### WHAT TO DO
Pull out every line from the line containing "This screenshot has width=800, height=445." through the end of the material, both ends included, and reproduce it exactly. Keep pictures out.

--- --- ---

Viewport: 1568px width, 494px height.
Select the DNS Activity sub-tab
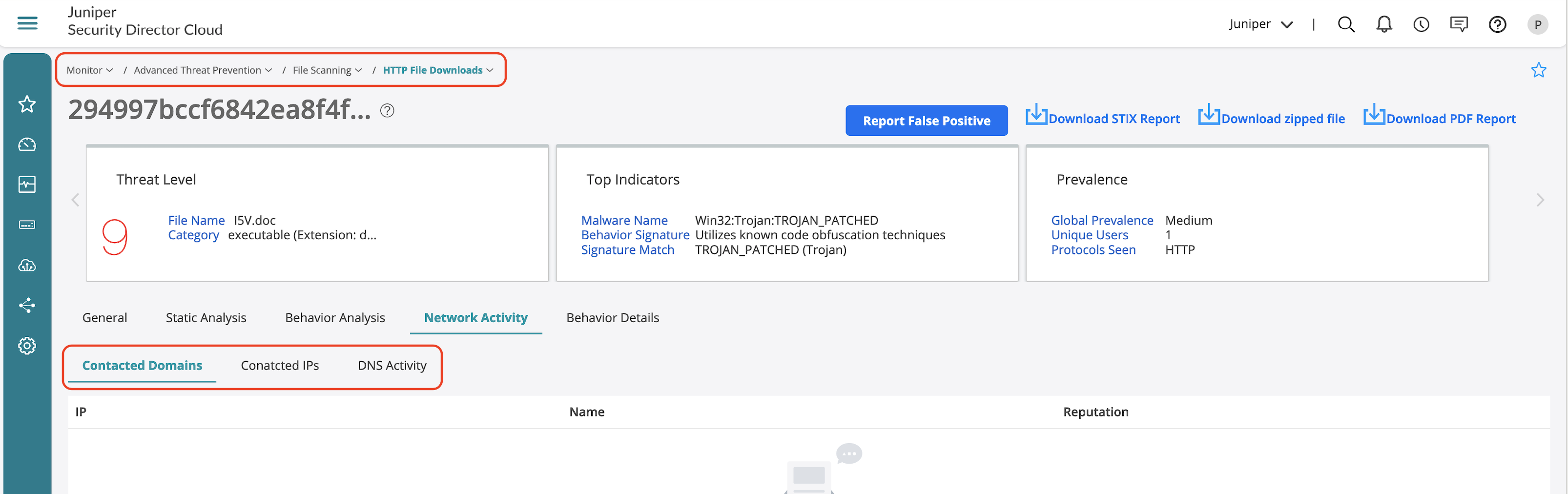(392, 366)
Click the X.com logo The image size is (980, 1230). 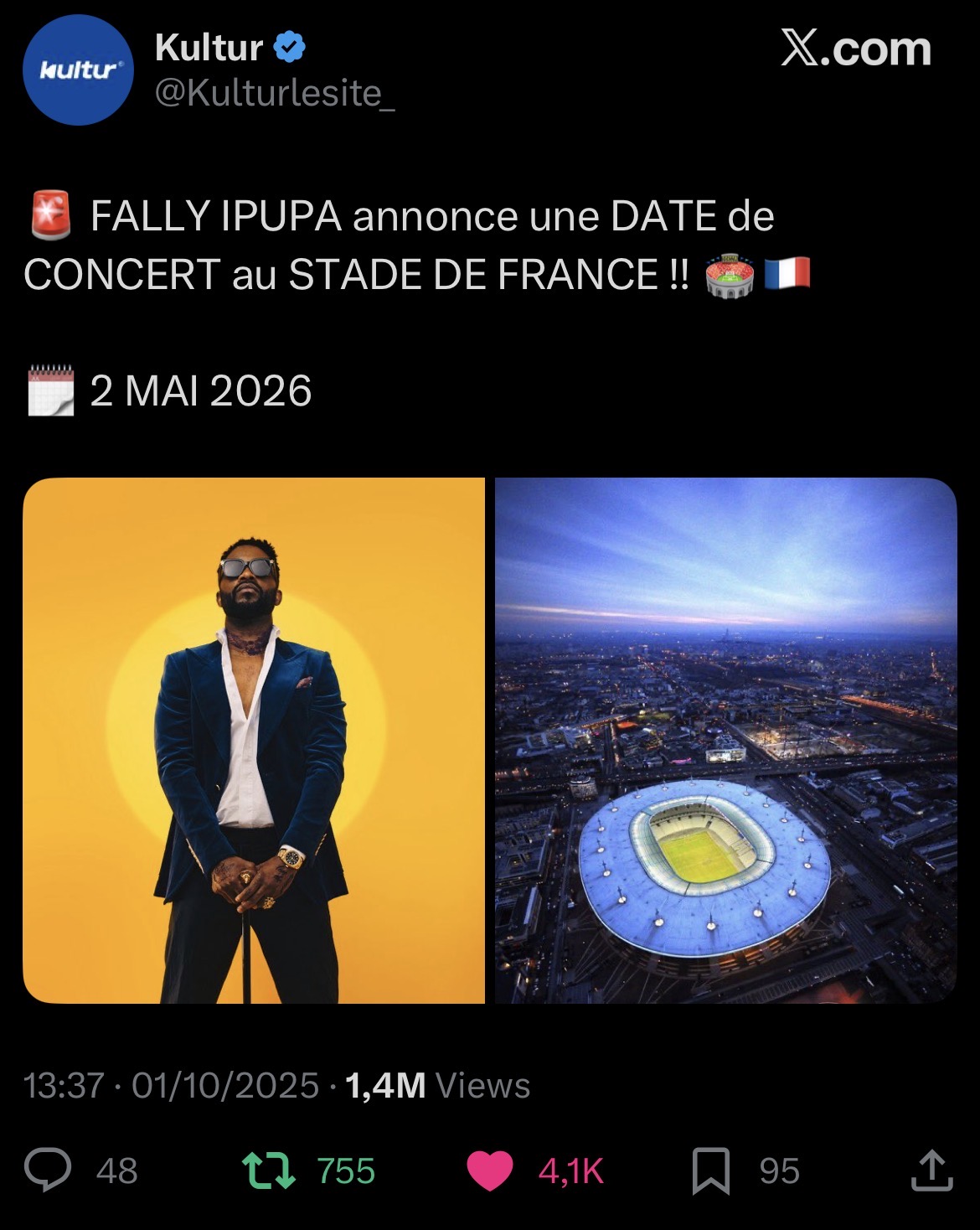[855, 49]
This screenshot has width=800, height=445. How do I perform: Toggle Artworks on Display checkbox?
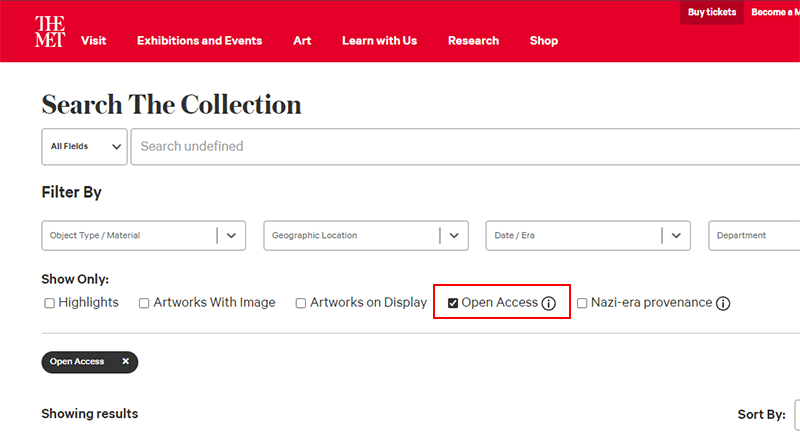coord(301,303)
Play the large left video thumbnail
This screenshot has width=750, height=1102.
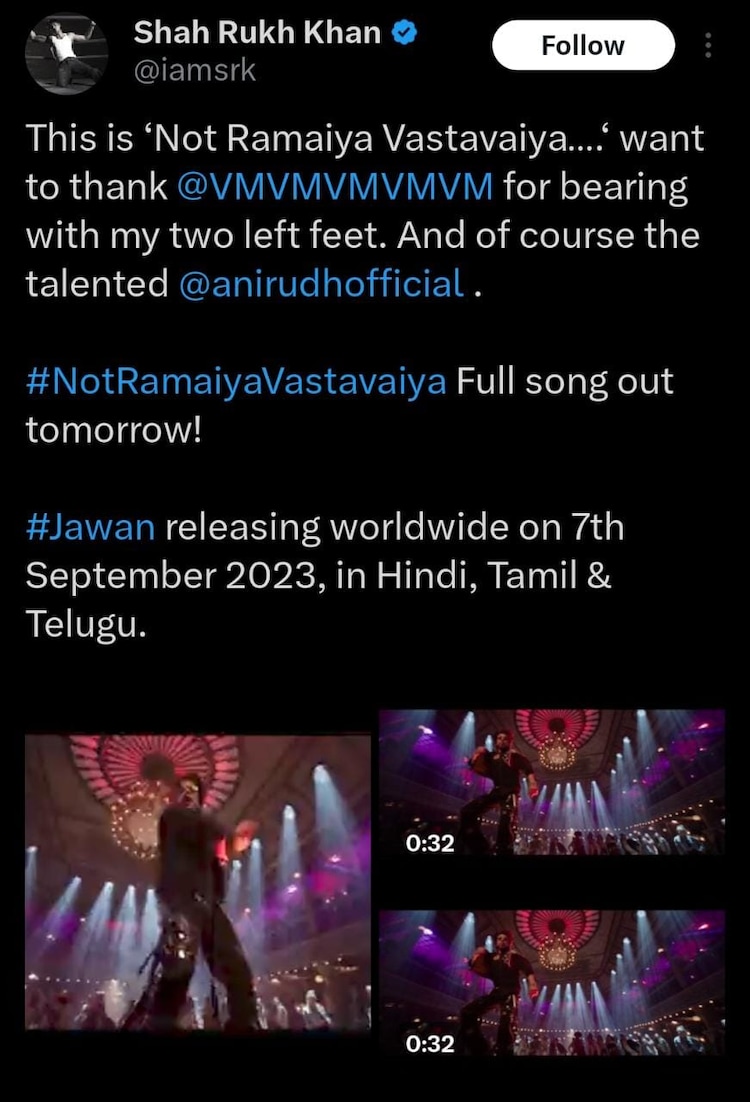coord(198,882)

--- --- ---

### EXERCISE ANSWER
This screenshot has width=800, height=445. How do I perform: Toggle Artworks on Display checkbox?
coord(301,303)
Play the large left video thumbnail
This screenshot has width=750, height=1102.
coord(198,882)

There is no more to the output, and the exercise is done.